-- DOCUMENT TEXT --
◆ ◆ ◆
President Joseph F. Smith

Watch: Ministry of Joseph F Smith – A Vision of the Redemption of the Dead

Read: Revelations in Context – Susa Young Gates and the Vision of the Redemption of the Dead

President Ballard quoted from President Smith’s remarks from the October 1918 General Conference:

“I have not lived alone these [last] five months. I have dwelt in the spirit of prayer, of supplication, of faith and of determination; and I have had my communication with the Spirit of the Lord continuously.”

Can you think of other examples from the scriptures or from Church history when pondering and praying have been precursors to revelation?

How does this principle relate to recent addresses by President Nelson?

“But behold, from among the righteous, he organized his forces and appointed messengers, clothed with power and authority, and commissioned them to go forth and carry the light of the gospel to them that were in darkness, even to all the spirits of men [and women];16 and thus was the gospel preached to the dead. …”

Who were these messengers?

President Wilford Woodruff said that “every Apostle, every Seventy, every Elder, etc., who has died in the faith, as soon as he passes to the other side of the veil, enters into the work of the ministry, and there is a thousand times more to preach to there than there is here. … They have work on the other side of the veil; and they want men, and they call them.” (In Journal of Discourses, 22:334.)

President Joseph F Smith taught:

“Now, among all these millions of spirits that have lived on the earth and have passed away, from generation to generation, since the beginning of the world, without knowledge of the gospel—among them you may count that at least one-half are women. Who is going to preach the gospel to the women? Who is going to carry the testimony of Jesus Christ to the hearts of the women who have passed away without a knowledge of the gospel? Well, to my mind it is a simple thing. These good sisters who have been set apart, ordained to the work, called to it, authorized by the authority of the Holy Priesthood to minister for their sex, in the House of God for the living and for the dead, will be fully authorized and empowered to preach the gospel and minister to the women while the Elders and Prophets are preaching it to the men.

Why do you think our Heavenly Father requires the same ordinances for the dead as He does for the living? What does this teach us about Him and the plan of salvation?

I testify that the vision President Joseph F. Smith received is true. I bear witness that every person can read it and come to know it is true. Those who do not receive this knowledge in this life will surely come to know its truthfulness when everyone will arrive in the spirit world. There, all will love and praise God and the Lord Jesus Christ for the great plan of salvation and the blessing of the promised Resurrection when body and spirit will once again be reunited, never to be separated again.
◆ ◆ ◆
-- EXERCISE A --
Name every person whom the Joseph F. Smith text calls "President."
-- EXERCISE B --
Condense the paragraph of the Joseph F. Smith text beginning "President Wilford Woodruff said that" into two or three sentences, keeping its main facts.
You won't need the rows that follow.

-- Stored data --
◆ ◆ ◆
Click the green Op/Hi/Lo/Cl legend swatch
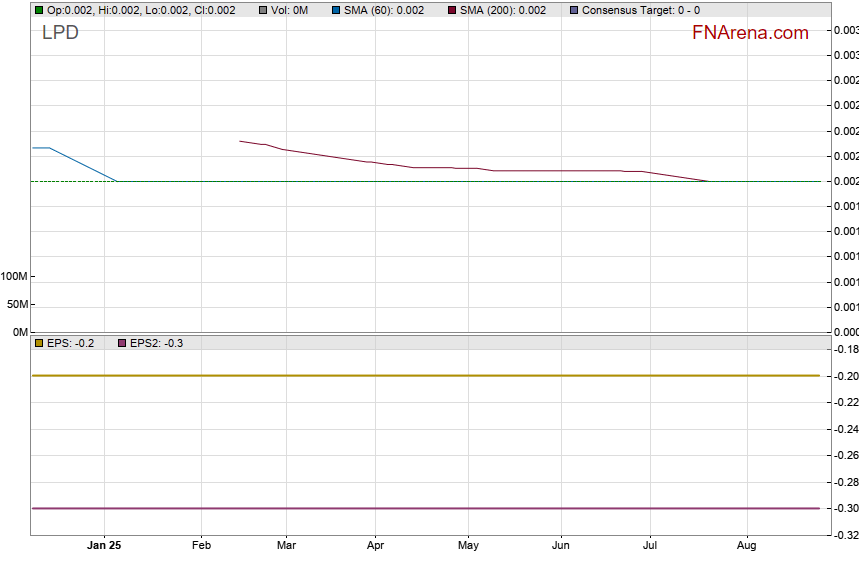 pyautogui.click(x=39, y=10)
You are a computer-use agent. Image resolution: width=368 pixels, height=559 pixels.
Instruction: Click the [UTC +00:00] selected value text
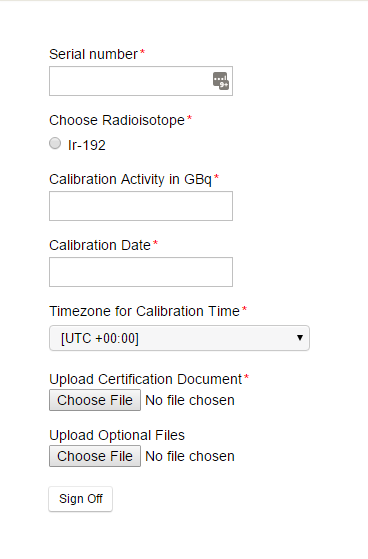coord(100,338)
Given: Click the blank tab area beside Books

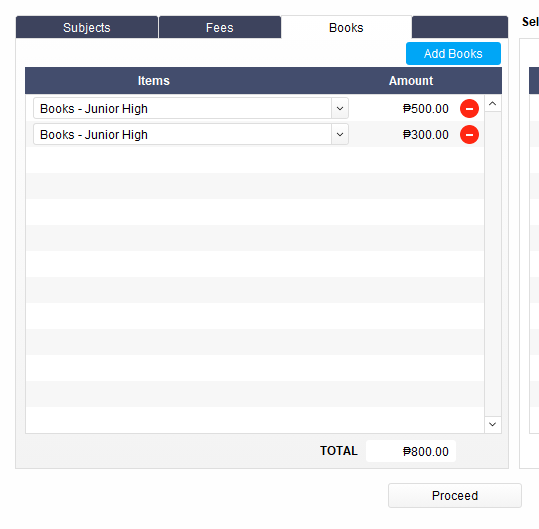Looking at the screenshot, I should click(x=460, y=27).
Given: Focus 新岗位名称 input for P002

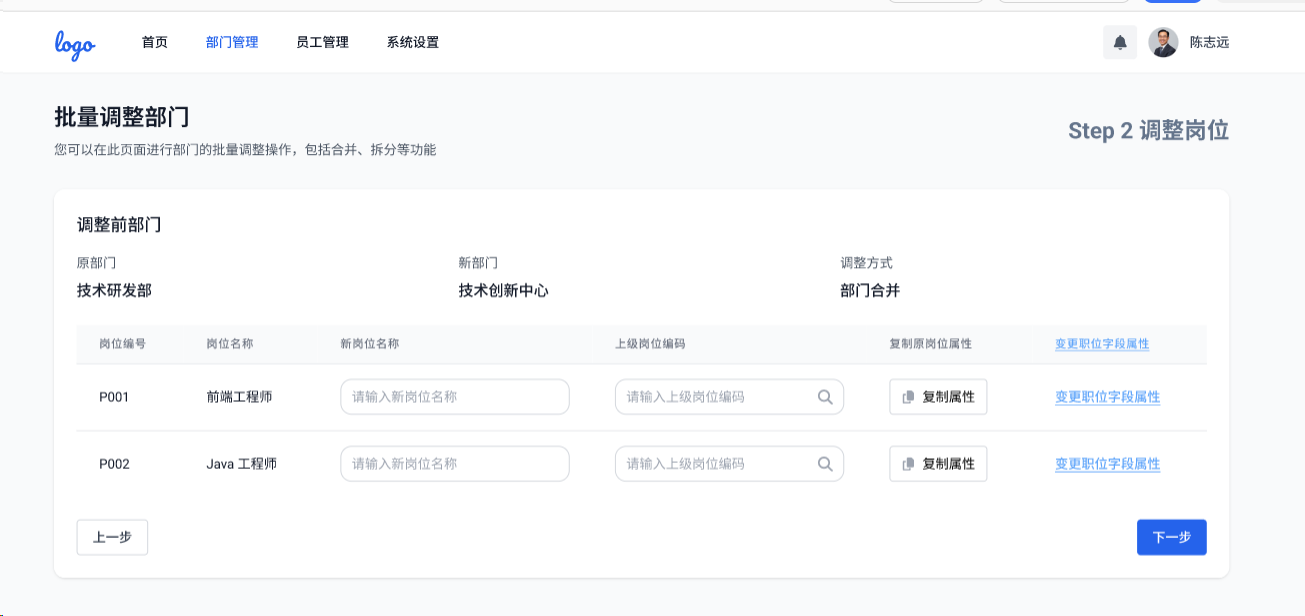Looking at the screenshot, I should (x=455, y=464).
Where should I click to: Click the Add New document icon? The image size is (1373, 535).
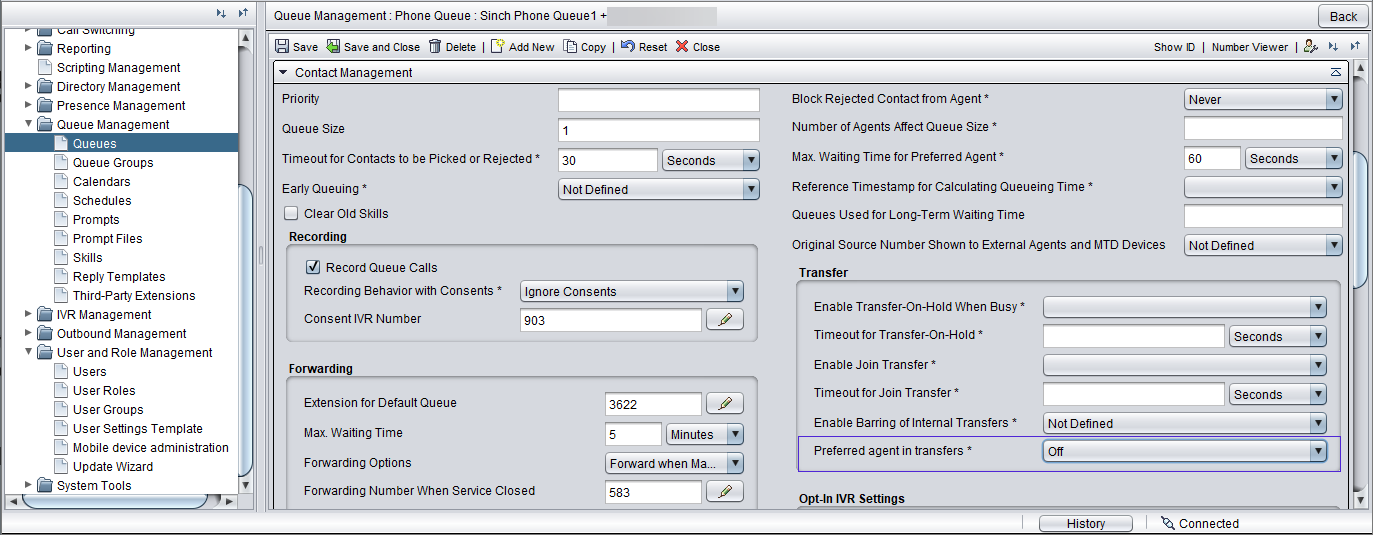point(497,46)
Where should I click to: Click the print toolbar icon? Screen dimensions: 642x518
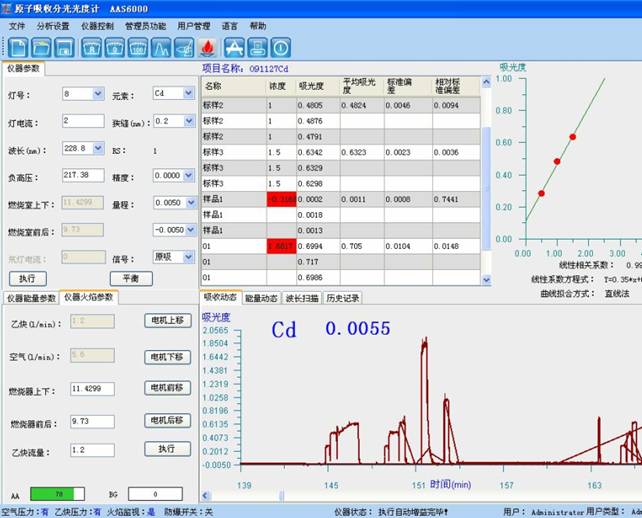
◆ ◆ ◆
-- REPLY A --
Joseph F. Smith, Ballard, Nelson, Wilford Woodruff

-- REPLY B --
President Wilford Woodruff taught that every Apostle, Seventy, and Elder who dies in the faith begins ministering as soon as he passes beyond the veil, where there are a thousand times more people to preach to than here. There is work to do on that side, and men are called to it (Journal of Discourses, 22:334).